PROVIDED MATERIAL ->

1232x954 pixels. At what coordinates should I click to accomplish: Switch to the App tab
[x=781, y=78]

...

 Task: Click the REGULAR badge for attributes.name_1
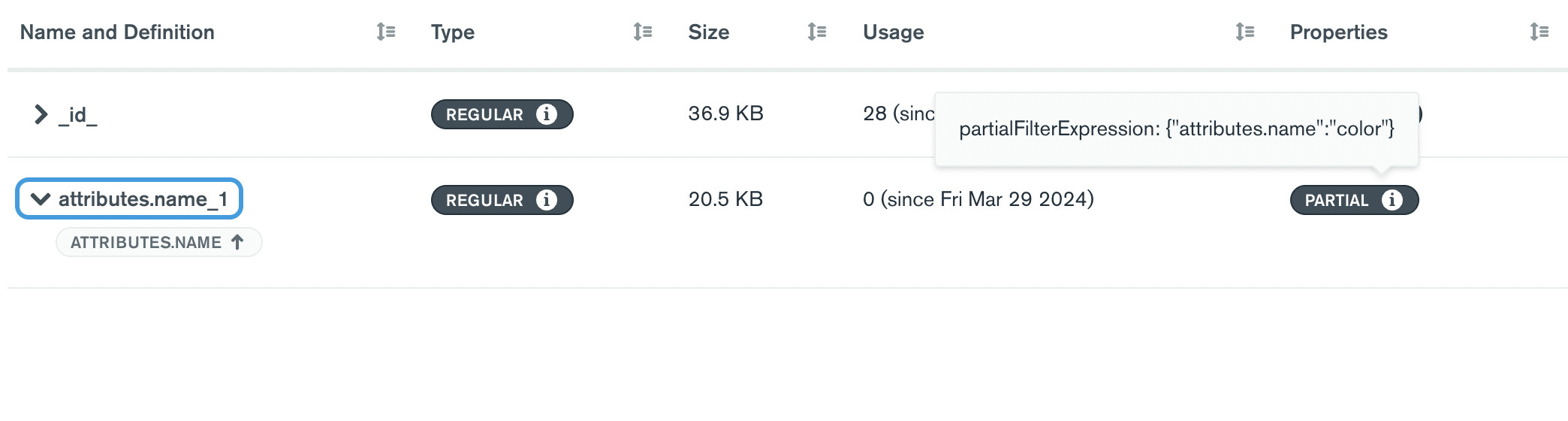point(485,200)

* * *

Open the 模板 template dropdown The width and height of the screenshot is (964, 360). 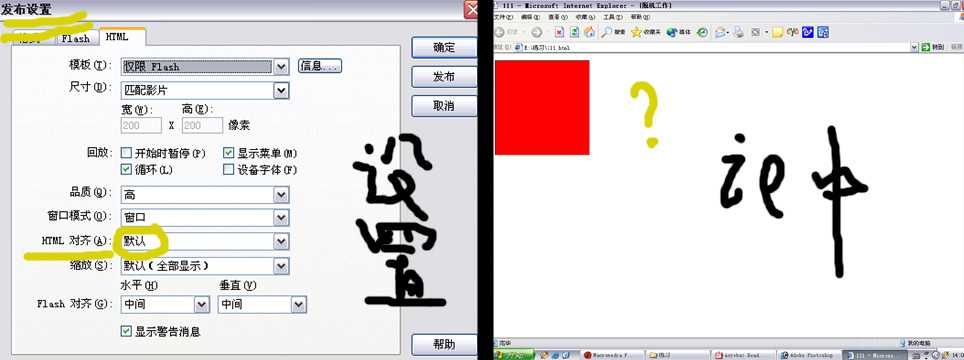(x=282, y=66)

PROBLEM DETAILS -> Please reproduce, unchanged, the rows from the line containing "1232x954 pixels. At" through the line containing "[x=781, y=78]", with both of those lines included.

THE REPLY ->
1232x954 pixels. At what coordinates should I click to accomplish: Switch to the App tab
[x=781, y=78]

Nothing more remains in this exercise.